Quali sono i consigli dello Specialista per quanto riguarda prevenzione?

Tutto quello che in merito a prevenzione e consigli viene detto per le patologie cardiovascolari e quelle del metabolismo resta valido per i soggetti che hanno DE su base vascolare. Quindi:

  • aumentare l’attività fisica aerobica
  • perdere peso, in particolare eliminare il tessuto adiposo viscerale, ossia della pancia. Questo è il tessuto che aumenta di più il livello di lipidi circolanti, che a loro volta hanno un effetto negativo perché generano un’infiammazione a carico della prostata, a carico dell’apparato urogenitale in genere.

 

    “Stare bene dal punto di vista cardiocircolatorio vuol dire stare bene a 360 gradi.”

 

Quindi alimentazione corretta ed equilibrata e perdita di peso sono fondamentali.  Camminare è l’attività fisica che costa meno ed è anche l’attività meno traumatica per il fisico nei soggetti in sovrappeso, che faticano a svolgere attività fisica.

Camminare consente di ridurre il grasso viscerale in modo più importante. Una camminata veloce di 30/40 minuti almeno 3 volte alla settimana è in grado di migliorare la funzione cardiocircolatoria in modo sensibile già nel giro di 5/6 mesi.

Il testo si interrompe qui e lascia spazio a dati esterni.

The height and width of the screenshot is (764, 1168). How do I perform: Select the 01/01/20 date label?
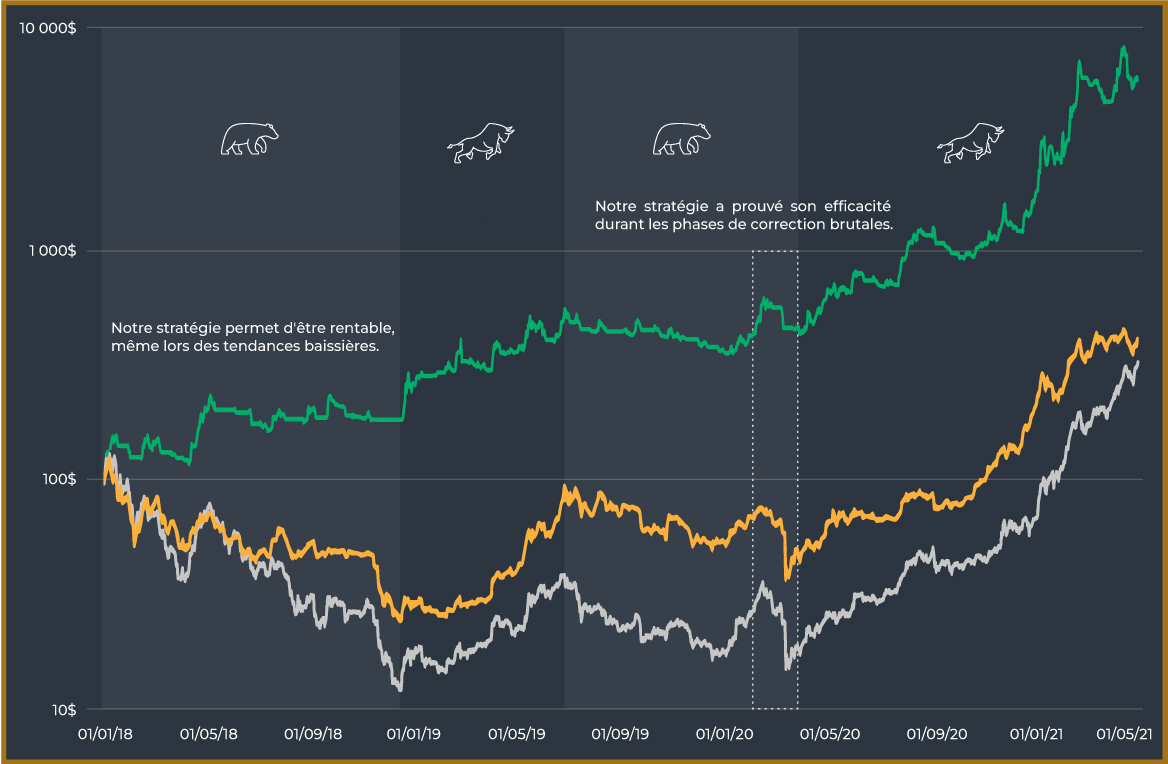724,733
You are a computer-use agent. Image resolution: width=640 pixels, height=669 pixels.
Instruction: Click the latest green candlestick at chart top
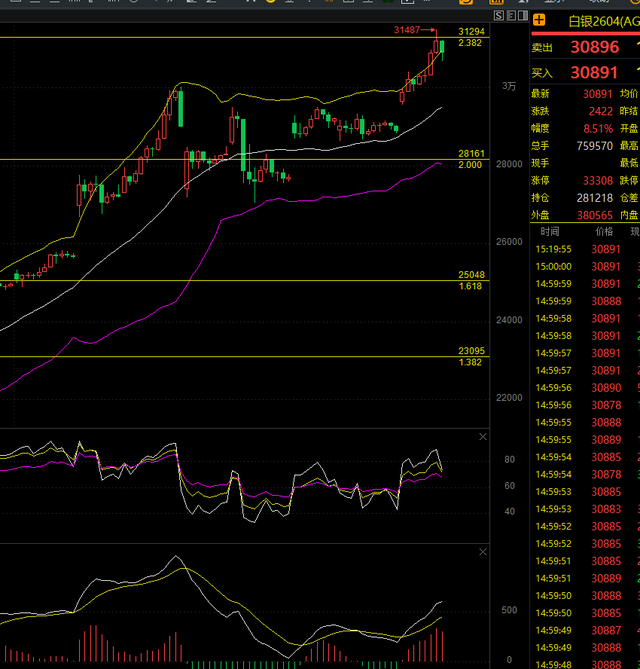coord(442,47)
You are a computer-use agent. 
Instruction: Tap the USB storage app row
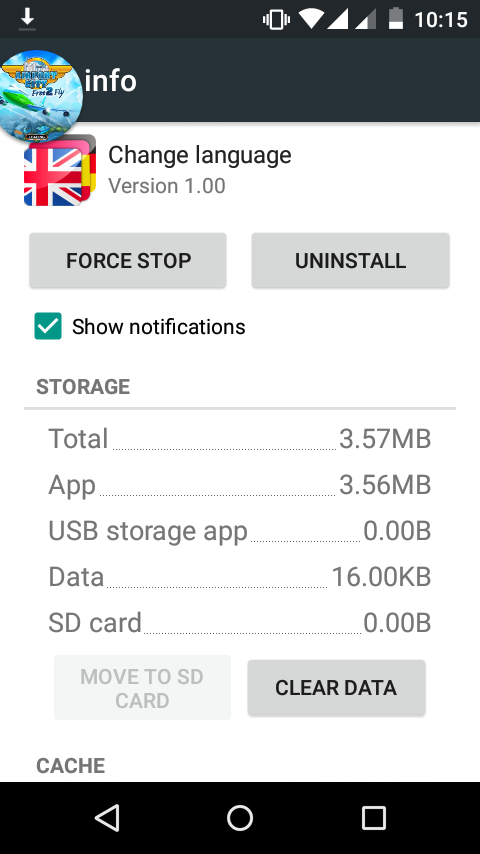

Va detto anche che questo tipo di attività non serve solo alla sessualità ma serve a tutto l’apparato cardiovascolare, quindi stare bene dal punto di vista cardiocircolatorio vuol dire stare bene a 360 gradi.

Qual è lo Specialista a cui rivolgersi per il trattamento del deficit erettile?

Per quanto riguarda lo Specialista da consultare in caso di disfunzione erettile parliamo di Andrologo, Endocrinologo e Urologo.

L’Andrologo può essere un esperto della materia che proviene da diverse branche della medicina, ad esempio dalla medicina interna, dall’endocrinologia, dall’urologia. Non è necessariamente vero il contrario, non tutti i medici interni/endocrinologi/urologi sono anche esperti di DE.

 

Sopra i 60 anni le nuove diagnosi di disfunzione erettile all’80% sono su base vascolare.

 

I medici che studiano la DE hanno uno strumento straordinario per fare prevenzione cardiovascolare perché mentre nei soggetti giovani è raro che la causa sia vascolare – succede solo per soggetti con anomalie congenite dei vasi dei corpi cavernosi – questa aumenta in modo proporzionale con l’età: sopra i 60 anni le nuove diagnosi di disfunzione erettile all’80% sono su base vascolare.